Professor Liam Dolan, Director of the Plants for the 21st Century Institute at the Oxford Martin School, has been elected as a Fellow of the Royal Society.

Announcing the honour, the Royal Society said Professor Dolan, Sherardian Professor of Botany at the Department of Plant Sciences, University of Oxford, had made "outstanding contributions to our understanding of the development and evolution of land plant rooting systems".
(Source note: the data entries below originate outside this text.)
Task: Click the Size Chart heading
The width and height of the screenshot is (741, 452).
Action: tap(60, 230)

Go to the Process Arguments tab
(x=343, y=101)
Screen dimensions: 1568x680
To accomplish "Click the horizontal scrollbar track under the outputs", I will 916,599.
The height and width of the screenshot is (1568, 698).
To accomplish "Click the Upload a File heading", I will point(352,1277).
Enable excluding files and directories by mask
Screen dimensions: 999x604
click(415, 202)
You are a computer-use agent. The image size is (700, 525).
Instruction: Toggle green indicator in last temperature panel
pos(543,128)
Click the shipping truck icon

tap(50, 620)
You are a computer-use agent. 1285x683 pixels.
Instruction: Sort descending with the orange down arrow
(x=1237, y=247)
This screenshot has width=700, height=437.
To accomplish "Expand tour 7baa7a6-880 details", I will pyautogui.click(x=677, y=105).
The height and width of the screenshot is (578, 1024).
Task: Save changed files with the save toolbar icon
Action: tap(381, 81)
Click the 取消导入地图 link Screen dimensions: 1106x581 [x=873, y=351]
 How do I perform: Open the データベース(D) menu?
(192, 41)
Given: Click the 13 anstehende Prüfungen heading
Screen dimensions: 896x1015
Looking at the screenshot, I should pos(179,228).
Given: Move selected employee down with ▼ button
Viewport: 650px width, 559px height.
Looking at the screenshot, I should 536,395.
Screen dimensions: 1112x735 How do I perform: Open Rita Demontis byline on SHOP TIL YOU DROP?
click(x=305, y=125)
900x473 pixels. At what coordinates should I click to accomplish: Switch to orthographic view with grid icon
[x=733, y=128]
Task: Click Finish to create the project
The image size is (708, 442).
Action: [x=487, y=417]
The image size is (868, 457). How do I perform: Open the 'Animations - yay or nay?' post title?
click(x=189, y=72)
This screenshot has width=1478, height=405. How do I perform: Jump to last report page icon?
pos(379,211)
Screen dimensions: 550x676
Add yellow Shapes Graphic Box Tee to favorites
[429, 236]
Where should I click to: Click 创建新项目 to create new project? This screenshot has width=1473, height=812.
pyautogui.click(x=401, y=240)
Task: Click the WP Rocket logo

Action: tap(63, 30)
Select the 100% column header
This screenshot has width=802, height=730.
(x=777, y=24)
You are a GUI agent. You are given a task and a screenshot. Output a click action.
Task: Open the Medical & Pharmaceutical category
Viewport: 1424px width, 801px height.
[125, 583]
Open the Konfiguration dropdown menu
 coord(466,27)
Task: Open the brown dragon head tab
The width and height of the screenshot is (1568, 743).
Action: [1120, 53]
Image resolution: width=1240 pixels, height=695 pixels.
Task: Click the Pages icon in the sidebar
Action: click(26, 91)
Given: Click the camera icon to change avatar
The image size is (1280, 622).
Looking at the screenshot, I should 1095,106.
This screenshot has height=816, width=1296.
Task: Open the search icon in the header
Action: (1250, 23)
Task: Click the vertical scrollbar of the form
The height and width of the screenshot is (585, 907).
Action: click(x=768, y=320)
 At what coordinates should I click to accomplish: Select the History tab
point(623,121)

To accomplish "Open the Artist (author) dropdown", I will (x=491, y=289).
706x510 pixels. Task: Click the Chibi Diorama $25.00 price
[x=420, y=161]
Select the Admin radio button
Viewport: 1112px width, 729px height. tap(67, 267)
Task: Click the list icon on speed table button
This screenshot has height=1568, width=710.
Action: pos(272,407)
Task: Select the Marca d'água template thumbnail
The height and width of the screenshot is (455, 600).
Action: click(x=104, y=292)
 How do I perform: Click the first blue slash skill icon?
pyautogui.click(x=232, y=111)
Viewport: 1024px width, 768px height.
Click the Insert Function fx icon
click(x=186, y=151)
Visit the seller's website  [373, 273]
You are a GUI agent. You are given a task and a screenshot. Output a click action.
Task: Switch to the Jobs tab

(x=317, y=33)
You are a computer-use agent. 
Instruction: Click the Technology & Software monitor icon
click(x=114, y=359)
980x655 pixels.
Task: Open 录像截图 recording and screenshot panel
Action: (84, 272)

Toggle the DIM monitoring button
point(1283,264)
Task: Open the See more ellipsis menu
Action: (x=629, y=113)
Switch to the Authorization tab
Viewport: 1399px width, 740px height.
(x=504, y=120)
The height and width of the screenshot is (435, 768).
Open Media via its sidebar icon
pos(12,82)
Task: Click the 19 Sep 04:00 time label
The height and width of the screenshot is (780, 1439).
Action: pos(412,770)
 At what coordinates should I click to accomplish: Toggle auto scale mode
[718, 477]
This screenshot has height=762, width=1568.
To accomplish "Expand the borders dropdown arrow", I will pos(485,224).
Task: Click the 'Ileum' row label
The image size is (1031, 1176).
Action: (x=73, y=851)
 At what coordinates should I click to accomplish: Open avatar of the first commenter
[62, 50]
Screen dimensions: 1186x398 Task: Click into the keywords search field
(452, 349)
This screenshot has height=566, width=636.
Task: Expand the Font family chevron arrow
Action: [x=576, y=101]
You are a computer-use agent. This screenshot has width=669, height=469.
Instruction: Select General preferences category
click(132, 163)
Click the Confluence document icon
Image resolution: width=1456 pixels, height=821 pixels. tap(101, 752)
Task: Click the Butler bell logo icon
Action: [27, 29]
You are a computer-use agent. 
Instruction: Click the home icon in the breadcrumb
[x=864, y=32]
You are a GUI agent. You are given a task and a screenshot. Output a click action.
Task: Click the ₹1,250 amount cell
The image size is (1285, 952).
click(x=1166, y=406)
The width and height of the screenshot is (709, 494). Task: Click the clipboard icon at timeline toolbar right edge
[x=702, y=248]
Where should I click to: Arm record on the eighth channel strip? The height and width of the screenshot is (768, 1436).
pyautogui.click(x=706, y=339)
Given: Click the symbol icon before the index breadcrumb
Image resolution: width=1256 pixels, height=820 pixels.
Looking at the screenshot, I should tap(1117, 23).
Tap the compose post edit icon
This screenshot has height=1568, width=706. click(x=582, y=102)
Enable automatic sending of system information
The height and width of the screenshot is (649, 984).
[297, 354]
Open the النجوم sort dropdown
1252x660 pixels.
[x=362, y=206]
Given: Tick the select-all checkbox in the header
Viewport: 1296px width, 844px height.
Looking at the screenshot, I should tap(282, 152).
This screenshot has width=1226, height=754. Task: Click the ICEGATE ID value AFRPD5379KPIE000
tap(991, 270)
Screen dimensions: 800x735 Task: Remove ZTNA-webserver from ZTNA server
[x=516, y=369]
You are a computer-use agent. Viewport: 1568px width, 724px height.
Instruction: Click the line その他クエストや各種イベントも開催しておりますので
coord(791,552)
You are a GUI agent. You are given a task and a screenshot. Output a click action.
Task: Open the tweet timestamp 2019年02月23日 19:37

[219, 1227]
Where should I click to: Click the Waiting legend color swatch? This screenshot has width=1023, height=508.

He was the first to define the precise cellular body plan of the Arabidopsis root and discovered the molecular genetic mechanism governing root hair cell differentiation. He demonstrated that this mechanism is ancient and was the first to discover the mechanism that controlled the development of the earliest land plant rooting systems that caused dramatic climate change over 400 million years ago. These pivotal discoveries, the Royal Society says, "illuminate our understanding of the interrelationships between the development of plants, their evolution and the Earth System".

Through the work of the Plants for the 21st Century Institute, Professor Dolan and his team aim to continue discovering how the diversity of complex rooting systems evolved over the past 500 million years, and apply this knowledge to make agriculture more sustainable.

The mission of the Royal Society is to recognise, promote, and support excellence in science and to encourage the development and use of science for the benefit of humanity. Royal Society Fellows are elected for life through a peer review process on the basis of excellence in science, and include Richard Dawkins, Stephen Hawking and Tim Berners-Lee.